Si l’Etat « publiait » sa réflexion sur la proportionnalité qu’il entend donner à son action du point de vue des libertés, cela aussi offrirait aux citoyens de penser par eux-mêmes selon un véritable critère. Car la parole politique s’interrogerait alors à haute voix, face aux Français, sur le risque démocratique représenté par toutes les mesures de privation de liberté, et cela appellerait les citoyens à s’exprimer sur ce qu’ils pensent eux-mêmes de ce danger pour la démocratie.
Ils pourraient, dès lors, demander des comptes au gouvernement, et ce principe de proportionnalité fournirait, en particulier, un argument de premier ordre à ceux qui entendent contester une politique sanitaire qu’ils jugent liberticide. Souvent vilipendés comme « irrationnels », ces opposants trouveraient dans la notion de disproportion, c’est-à-dire d’une rupture du principe de proportionnalité, un surcroît de rationalité pour leur position et un motif de droit très puissant pour leur résistance et désobéissance éventuelles… Tôt ou tard, cette entrée critique va surgir, et on peut prévoir, entre autres, que des tribunaux interrogeront l’action du gouvernement pendant cette période précisément à partir du principe de proportionnalité.
Celui-ci nous avertit d’une chose essentielle, si tout du moins nous nous soucions de vivre toujours en démocratie : que toute politique qui réduit les libertés doit le faire avec la plus grande mesure, en retenant son pouvoir ; qu’une sage politique réussit, en particulier en temps de crise, à conjuguer le maximum de sécurité avec le maximum de liberté.

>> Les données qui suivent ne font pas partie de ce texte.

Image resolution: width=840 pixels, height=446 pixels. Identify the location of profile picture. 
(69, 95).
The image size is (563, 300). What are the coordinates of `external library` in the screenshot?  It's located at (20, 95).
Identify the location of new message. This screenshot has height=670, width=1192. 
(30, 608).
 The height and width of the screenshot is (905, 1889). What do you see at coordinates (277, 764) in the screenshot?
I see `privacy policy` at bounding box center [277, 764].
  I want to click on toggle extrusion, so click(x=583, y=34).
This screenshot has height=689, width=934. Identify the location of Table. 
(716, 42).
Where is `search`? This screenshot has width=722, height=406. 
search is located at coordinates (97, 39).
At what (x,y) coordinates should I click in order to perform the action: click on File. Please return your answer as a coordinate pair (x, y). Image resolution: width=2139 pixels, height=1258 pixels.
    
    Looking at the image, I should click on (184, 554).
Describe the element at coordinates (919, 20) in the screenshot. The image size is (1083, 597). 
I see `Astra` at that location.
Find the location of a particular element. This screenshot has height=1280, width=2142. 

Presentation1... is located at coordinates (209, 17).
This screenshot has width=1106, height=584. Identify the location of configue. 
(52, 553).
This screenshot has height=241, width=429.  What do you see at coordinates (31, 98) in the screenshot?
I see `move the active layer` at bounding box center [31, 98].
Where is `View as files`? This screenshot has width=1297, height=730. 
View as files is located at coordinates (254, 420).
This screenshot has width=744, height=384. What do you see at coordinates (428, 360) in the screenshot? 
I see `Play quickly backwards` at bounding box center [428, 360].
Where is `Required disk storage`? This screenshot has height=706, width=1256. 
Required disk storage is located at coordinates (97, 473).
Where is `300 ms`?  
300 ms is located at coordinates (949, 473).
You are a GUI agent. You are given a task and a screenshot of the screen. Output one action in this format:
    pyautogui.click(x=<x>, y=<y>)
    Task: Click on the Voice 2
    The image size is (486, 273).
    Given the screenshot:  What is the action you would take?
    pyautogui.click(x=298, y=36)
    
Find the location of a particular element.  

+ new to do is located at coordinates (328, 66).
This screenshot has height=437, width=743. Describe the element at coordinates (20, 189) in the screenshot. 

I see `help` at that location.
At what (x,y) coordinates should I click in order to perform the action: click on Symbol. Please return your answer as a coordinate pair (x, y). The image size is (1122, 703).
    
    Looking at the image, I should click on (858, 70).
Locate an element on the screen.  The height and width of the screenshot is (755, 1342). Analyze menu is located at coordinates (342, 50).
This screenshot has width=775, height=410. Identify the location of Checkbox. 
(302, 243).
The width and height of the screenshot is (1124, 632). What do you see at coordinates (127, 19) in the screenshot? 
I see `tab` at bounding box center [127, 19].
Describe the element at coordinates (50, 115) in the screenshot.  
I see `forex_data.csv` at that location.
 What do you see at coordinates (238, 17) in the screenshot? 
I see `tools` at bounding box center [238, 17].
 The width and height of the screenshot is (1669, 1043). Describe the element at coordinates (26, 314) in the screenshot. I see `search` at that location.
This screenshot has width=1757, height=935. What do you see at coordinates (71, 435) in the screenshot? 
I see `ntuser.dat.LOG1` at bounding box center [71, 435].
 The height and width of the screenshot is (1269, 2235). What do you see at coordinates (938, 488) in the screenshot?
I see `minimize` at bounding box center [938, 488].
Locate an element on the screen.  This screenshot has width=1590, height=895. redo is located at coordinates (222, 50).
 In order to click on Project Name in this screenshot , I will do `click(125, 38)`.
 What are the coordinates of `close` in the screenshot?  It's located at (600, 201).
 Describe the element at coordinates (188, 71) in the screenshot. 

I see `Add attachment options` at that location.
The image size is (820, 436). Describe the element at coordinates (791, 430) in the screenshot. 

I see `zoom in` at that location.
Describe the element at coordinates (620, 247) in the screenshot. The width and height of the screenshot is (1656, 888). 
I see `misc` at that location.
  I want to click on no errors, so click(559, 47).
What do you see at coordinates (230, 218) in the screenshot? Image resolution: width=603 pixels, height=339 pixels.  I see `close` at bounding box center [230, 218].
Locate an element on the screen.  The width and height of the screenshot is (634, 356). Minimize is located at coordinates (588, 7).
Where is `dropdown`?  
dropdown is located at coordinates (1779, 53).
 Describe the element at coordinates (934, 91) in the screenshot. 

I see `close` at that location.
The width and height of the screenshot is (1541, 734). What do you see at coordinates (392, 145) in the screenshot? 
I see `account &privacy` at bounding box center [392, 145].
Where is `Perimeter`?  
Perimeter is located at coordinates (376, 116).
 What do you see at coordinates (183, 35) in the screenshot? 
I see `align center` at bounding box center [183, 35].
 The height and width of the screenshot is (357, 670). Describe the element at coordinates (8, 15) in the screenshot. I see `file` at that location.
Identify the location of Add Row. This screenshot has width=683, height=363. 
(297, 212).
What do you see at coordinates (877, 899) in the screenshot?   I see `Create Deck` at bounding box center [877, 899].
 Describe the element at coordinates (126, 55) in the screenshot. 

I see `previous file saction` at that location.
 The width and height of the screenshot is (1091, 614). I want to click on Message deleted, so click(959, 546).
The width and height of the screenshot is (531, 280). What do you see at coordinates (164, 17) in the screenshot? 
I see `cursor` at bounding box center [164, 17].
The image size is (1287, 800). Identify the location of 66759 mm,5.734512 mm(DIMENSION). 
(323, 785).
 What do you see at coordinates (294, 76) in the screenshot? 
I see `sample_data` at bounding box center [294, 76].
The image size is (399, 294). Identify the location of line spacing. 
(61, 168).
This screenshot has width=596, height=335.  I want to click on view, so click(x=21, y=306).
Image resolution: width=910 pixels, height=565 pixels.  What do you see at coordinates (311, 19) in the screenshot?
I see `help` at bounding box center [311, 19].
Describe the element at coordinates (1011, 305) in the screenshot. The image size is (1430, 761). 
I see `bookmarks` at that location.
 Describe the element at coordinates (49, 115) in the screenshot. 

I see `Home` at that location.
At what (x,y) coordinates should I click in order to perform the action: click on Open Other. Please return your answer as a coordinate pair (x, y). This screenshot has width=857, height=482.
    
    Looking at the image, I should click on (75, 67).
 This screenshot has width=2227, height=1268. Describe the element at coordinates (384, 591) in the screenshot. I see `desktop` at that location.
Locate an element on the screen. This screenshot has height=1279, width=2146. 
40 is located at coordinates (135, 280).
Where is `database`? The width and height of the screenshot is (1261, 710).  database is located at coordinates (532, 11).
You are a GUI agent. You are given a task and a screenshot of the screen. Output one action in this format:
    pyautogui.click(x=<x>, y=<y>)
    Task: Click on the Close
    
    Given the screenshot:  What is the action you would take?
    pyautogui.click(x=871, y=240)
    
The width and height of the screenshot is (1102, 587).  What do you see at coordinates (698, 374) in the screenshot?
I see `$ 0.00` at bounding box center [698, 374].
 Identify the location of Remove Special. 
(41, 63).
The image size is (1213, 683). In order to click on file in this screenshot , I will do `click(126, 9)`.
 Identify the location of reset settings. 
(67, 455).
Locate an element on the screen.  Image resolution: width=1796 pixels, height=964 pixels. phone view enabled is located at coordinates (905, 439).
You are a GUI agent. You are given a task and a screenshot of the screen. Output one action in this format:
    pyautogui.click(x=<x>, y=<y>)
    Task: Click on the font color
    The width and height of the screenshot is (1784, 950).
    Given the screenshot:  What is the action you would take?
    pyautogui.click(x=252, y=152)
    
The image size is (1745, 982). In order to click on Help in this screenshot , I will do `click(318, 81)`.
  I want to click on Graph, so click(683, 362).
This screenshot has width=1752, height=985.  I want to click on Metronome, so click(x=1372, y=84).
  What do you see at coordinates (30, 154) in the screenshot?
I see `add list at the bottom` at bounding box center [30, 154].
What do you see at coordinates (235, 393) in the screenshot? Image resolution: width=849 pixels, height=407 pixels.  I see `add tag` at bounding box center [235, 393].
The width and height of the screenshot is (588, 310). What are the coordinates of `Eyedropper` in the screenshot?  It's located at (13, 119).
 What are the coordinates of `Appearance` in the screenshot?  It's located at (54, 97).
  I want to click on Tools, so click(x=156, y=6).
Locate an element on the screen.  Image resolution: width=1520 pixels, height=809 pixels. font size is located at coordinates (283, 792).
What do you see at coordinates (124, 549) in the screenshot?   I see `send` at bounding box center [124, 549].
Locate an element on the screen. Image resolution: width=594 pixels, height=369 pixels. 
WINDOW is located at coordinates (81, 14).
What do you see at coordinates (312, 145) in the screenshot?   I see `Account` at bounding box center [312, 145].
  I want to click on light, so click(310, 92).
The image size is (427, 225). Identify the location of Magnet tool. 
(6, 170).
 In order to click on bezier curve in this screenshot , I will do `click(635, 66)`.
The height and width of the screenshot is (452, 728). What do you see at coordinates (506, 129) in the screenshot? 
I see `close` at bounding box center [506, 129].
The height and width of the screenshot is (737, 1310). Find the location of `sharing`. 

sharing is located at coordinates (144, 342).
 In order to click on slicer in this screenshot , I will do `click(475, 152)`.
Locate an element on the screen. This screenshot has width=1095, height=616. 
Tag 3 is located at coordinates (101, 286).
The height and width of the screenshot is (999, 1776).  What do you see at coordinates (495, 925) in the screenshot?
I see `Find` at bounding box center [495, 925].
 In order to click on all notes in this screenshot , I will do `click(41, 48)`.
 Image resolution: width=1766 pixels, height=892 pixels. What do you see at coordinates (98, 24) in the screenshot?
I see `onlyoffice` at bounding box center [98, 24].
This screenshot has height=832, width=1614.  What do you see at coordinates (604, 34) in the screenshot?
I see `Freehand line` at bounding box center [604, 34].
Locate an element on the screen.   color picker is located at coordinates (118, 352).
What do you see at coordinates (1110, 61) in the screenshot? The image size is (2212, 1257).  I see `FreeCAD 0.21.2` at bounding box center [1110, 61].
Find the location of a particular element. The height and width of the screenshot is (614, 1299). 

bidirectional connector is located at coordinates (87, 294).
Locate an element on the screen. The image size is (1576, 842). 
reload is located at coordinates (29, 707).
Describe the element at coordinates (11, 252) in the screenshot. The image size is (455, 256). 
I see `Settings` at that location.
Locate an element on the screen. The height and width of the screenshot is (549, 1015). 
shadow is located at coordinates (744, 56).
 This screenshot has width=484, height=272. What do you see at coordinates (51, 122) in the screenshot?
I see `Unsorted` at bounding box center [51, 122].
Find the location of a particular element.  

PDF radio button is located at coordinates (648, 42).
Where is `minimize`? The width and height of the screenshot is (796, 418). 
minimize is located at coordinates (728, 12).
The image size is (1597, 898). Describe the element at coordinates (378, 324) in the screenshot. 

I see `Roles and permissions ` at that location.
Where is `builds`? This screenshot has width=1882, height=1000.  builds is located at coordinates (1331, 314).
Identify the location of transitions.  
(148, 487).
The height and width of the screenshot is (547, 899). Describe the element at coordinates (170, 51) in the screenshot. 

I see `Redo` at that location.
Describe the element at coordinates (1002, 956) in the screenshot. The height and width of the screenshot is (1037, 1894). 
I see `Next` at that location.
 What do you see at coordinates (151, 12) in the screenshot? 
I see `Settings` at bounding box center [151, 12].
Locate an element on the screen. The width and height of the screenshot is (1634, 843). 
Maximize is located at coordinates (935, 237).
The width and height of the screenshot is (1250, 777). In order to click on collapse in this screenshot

Est-ce bien le cas actuellement ? Chacun jugera.
Pour ma part, la méditation du principe de proportionnalité me conduit à celle du principe de modération, à propos de cet exercice du pouvoir. Un Etat ne doit-il pas savoir avant tout modérer sa force, s’il veut éviter de basculer dans l’hubris de la toute- puissance ? Se défie-t-on jamais assez de l’usage de la force ou de la contrainte quand on est au pouvoir ? N’oublions donc pas de relire Pascal : « Ne pouvant faire que ce qui est juste fût fort, on a fait que ce qui est fort fût juste » ; or « la force sans la justice est tyrannique ».
¶ Abdennour Bidar est philosophe, spécialiste des religions et de la laïcité. Il a notamment écrit « Génie de la France, le véritable sens de la laïcité » (à paraître chez Albin Michel le 25 août).